Keynote Remarks by
Chairman Deborah A.P. Hersman
National Transportation Safety Board
To The RAA Convention
May 26, 2010
Thank you, Chip [Childs], for your kind introduction. And thank you, Roger, (Cohen) for your leadership of the RAA and for inviting me to be here with you today. I see a number of familiar faces and I appreciate the warm welcome and hospitality.
I understand that in terms of planning for your annual conference, this site selection was Roger’s first as President of RAA. I think it’s fitting that you have chosen Milwaukee as the venue, not only because this is a hub for one of your member airlines, but because Mitchell is ranked as one of America’s best airports – and that proves that you don’t have to be big to be great.
The men and women of America’s regional airlines prove, day in and day out, that the same principle applies to your industry. The challenges you face in your daily operations may be different – and in some ways more difficult – than those faced by your mainline counterparts. But I know that many of you are working tirelessly to continue to provide safe and reliable air transportation.
And that’s not just anecdotal. The airline industry as a whole has never been safer. The rate of fatal accidents involving Part 121 air carriers today is half what it was just ten years ago. And these safety improvements come at an especially important time, because regional airlines have never been a more important part of the industry. As you know, regionals just recently eclipsed mainlines as the carrier of more than half of all departures in the United States.

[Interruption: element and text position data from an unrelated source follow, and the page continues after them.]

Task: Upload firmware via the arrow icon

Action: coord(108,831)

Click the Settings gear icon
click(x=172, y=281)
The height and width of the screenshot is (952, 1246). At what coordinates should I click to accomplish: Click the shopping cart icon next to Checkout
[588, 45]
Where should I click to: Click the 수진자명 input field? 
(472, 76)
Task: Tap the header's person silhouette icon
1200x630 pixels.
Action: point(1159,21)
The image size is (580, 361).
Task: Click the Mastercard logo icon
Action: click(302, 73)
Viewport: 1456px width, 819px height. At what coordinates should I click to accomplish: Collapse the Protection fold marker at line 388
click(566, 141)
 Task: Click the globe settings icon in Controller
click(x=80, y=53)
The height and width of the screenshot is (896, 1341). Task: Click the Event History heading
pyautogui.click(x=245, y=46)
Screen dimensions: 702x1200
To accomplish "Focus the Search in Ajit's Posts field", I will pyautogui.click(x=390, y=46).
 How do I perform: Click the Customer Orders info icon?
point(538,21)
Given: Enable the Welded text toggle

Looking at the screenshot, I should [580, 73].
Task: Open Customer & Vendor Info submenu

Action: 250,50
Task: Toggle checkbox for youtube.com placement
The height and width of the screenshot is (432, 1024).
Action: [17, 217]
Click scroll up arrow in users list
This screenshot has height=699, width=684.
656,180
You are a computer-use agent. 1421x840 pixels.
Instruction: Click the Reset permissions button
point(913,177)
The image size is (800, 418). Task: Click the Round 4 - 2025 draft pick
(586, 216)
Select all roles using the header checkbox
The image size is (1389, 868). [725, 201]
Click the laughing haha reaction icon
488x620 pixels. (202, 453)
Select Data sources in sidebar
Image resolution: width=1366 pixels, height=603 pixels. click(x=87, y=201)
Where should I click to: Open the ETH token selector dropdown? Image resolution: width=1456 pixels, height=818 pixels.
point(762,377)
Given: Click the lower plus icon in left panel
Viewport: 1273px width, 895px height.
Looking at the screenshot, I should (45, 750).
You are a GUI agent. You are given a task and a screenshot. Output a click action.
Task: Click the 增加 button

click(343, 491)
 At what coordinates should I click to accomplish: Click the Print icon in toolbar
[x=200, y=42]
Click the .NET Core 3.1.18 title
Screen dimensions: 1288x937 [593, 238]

In fact, I think it is significant, Chip, that when the Department of Transportation released their most recent rankings of airline traffic for the month of February 2010, SkyWest was in the top ten – number 7 to be exact – in terms of the number of scheduled enplanements for the month. Ahead of JetBlue, AirTran, and Alaska Air. That’s quite an accomplishment for you Chip and SkyWest. But I also think it is very indicative of the position of regional airlines in today’s commercial aviation industry.
Last week the Board hosted a three day forum on pilot and controller professionalism and while I’ll speak more on that later, I do want to say that there were some comments from the forum that really stuck out for me: people said that the regionals serve as the farm team for the mainlines. And I responded – and I think you’ll agree with me – that regional airlines are the major leagues. At any given moment, there are nearly 5,000 flights in the national airspace. If you’re flying half of the scheduled passenger flights, you’re not minor league!
It is remarkable how far this industry has come. Despite the post 9/11 challenges and the economic crisis of the last few years, the industry continues to demonstrate its resilience. And yet – despite the significant strides we have made in safetyI know everyone here agrees that we need to do more. Despite all the improvements, we are still seeing system failures that can have tragic consequences.
Unfortunately, during my time on the Board, I have been involved in the NTSB’s work on the last two fatal scheduled airline accidents which have involved regional carriers – the Lexington/Comair wrong runway takeoff accident, and the Colgan Air/Buffalo loss of control accident. These tragedies have turned the intense focus of media and Congressional attention on the safety of our commercial airlines and in particular, on regional carriers. We can debate whether that is fair or not, but what’s not debatable is that some of the recent accidents were preventable.
As most of you know, Colgan Air Flight 3407 crashed five nautical miles short of the runway at Buffalo-Niagara International Airport, killing all 49 people on board and one person on the ground.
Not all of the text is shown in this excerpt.